Page 209 of Snowbound Surrender
Her eyes snapped open. “Meredith?”
Something inside her, call it nature, a primal instinct, forced her to fully awake as her child said her name. Meredith was standing beside the bed, a concerned look across her face.
“What is wrong?” Anne forced herself to sit up, her head aching and heavy. “Are you hurt, are you injured?”
Meredith shook her head. She was wearing her favourite gown and her hair had been pinned up. The childishness of her features had completely gone with the adult coiffure.
“Nothing is wrong, Anne,” Meredith whispered. She seemed to know that Anne’s head hurt, keeping her voice low. “It is almost luncheon, and you did not rise for breakfast. Are you feeling unwell?”
Anne’s gaze shifted from her daughter to the clock over the mantlepiece. It was indeed almost one o’clock in the afternoon. Sunlight streamed around the drawn curtains, weak winter sun with no heat in it.
“Luncheon?”
Meredith nodded. Anne attempted to collect her thoughts, but they were so painful and so scattered that it seemed impossible to keep track of them all.
Had she made a mistake by going to Maxim’s bed chamber last night? But she could never have proceeded with the marriage – the sham marriage, she thought bitterly – without knowing the truth about those medals.
If only she had never read that newspaper. Had she made a huge mistake, thrown away the only chance she may have for happiness?
But had she not already started to suspect that there was something more going on that he was not telling her? How could she trust a gentleman who had not told her the truth…or at least the whole truth, about his past?
She would never have had a prickle of doubt, never confronted him, and never told him the truth about Meredith.
She looked at her daughter. She had not been truthful with Maxim, that was true, but how could she? Who would understand?
And of course, she had been proven right in the end. Maxim had not understood, and now there would be no wedding.
“Anne?”
Anne forced herself to focus. Meredith needed her, an anxious frown across her face.
“Please do not concern yourself,” she said quietly, taking Meredith’s hand and squeezing it. “I am quite well but I…I did not sleep well last night. I chose to stay in bed which was rather lazy of me, I admit. Nothing is wrong. I may just spend the day in bed, to recover.”
She had intended her words to calm that puckered frown, but if anything, they had the opposite effect.
“But you are supposed to be getting married this afternoon,” Meredith said in a rush. “Where is Maxim? No one has seen him, and you are sick.”
No matter how hard she tried, Anne could not prevent her heart from sinking. He had warned her, right in that conversation when they had organised this sham of an engagement. Had he not said that he would disappear?
“Miss Marsh can inform me on Christmas Eve whether she wishes to go ahead with the marriage. If not, I will disappear to France the next morning – I am due to see some friends there in any event – and Miss Marsh will be a jilted, sorrowful figure. One to claim society’s pity, not scandal.”
It was hardly a surprise, but Anne could not have predicted the heaviness of her disappointment. It consumed her, like a fire, taking all joy and hope from her soul.
She swallowed. The last thing she needed was for Meredith to see just how upset she was – but she was not a child anymore, not really. She deserved the truth.
Some of it.
“I am sorry to say that the wedding will not be happening this afternoon,” she said gently. “I…I discussed it with Maxim last night, and we decided that it was not the best thing for us.”
Meredith’s frown disappeared, but it was replaced by sorrow. “It is because of me, isn’t it?”
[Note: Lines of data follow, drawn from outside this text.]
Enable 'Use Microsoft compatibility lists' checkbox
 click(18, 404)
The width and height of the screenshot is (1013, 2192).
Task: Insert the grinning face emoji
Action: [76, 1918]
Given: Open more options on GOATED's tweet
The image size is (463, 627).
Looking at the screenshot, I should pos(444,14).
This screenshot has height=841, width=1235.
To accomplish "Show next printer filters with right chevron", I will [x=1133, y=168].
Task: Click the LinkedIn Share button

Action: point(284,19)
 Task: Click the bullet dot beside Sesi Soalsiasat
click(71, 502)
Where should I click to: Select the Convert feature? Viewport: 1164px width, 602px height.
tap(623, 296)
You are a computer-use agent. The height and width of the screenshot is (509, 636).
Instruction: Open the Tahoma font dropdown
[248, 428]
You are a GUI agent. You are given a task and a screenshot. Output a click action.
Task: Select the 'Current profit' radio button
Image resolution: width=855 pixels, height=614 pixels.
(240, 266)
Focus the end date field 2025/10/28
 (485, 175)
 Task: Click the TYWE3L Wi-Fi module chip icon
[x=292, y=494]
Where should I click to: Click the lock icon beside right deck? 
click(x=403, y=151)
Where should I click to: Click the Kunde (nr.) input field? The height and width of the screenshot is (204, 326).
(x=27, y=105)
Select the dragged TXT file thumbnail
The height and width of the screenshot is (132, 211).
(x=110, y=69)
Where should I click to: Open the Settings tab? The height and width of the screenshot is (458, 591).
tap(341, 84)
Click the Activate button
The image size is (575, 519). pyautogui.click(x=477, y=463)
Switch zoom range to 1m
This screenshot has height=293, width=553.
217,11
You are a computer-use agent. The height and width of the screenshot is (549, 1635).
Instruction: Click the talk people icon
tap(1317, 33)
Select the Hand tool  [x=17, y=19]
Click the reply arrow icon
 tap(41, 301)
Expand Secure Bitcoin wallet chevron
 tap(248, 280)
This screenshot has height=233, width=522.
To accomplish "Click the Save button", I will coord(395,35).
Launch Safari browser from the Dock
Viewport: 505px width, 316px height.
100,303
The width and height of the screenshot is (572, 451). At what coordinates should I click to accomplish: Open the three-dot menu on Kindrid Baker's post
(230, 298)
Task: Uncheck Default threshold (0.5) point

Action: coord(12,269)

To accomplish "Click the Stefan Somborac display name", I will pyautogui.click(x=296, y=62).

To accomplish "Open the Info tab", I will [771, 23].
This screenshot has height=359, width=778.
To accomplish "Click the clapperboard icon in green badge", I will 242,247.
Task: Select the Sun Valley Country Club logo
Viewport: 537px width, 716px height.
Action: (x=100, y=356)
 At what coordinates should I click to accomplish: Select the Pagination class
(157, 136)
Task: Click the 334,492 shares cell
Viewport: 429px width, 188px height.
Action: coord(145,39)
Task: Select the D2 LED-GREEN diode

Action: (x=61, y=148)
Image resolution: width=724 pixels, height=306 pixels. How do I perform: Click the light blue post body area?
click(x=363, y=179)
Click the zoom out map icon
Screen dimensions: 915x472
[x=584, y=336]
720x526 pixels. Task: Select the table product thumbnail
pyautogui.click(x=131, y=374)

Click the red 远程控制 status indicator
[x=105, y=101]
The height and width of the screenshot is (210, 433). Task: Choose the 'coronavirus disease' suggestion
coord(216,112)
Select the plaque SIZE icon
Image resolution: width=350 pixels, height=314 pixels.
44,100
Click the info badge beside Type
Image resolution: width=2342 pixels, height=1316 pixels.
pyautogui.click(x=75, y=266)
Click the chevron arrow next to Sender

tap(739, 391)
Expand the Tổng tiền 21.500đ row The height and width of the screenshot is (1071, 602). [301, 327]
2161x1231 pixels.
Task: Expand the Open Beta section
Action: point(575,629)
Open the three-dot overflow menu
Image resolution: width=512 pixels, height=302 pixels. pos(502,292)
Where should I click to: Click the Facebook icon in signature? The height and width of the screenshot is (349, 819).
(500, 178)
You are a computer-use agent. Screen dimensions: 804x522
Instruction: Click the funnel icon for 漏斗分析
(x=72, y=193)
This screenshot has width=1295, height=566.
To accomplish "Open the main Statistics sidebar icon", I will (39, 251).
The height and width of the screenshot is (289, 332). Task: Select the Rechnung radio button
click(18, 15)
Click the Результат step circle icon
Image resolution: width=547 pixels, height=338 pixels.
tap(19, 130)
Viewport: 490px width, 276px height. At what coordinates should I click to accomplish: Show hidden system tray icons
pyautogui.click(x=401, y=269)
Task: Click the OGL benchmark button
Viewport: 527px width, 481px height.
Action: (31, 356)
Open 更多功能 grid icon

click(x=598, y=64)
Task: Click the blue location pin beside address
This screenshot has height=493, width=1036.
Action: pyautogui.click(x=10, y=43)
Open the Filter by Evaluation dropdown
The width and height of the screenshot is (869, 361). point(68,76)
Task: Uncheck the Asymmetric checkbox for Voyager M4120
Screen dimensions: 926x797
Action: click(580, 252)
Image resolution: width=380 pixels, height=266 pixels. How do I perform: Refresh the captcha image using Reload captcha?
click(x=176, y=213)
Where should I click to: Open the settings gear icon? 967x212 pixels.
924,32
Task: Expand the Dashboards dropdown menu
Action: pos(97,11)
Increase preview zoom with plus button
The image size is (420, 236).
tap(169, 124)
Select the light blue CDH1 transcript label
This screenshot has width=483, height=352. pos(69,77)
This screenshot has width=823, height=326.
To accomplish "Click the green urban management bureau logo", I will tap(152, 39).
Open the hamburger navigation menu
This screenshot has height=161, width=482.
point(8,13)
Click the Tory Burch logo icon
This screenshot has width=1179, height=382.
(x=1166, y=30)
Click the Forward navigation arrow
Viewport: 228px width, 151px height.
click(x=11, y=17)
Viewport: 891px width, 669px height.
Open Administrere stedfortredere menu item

Anne’s heart froze as she tried to say calmly, “Of course not, Merry. Why would you think that?”
Her cheeks pinked as she said, “Well, because…because I am your daughter, and he did not approve, did he?”
If the entire bed had fallen over a cliff, Anne would not have felt any more astonished, fearful, and shocked. Her stomach dropped away as she looked at a child who would spend the rest of her life fighting against the prejudice of others.
How was it possible? They had been so careful, so secret. Neither she nor her father had ever shared the secret with anyone. They had even travelled to France to have the baby, when her mother had been alive. Only a month later had they lost her, tragedy amongst new life.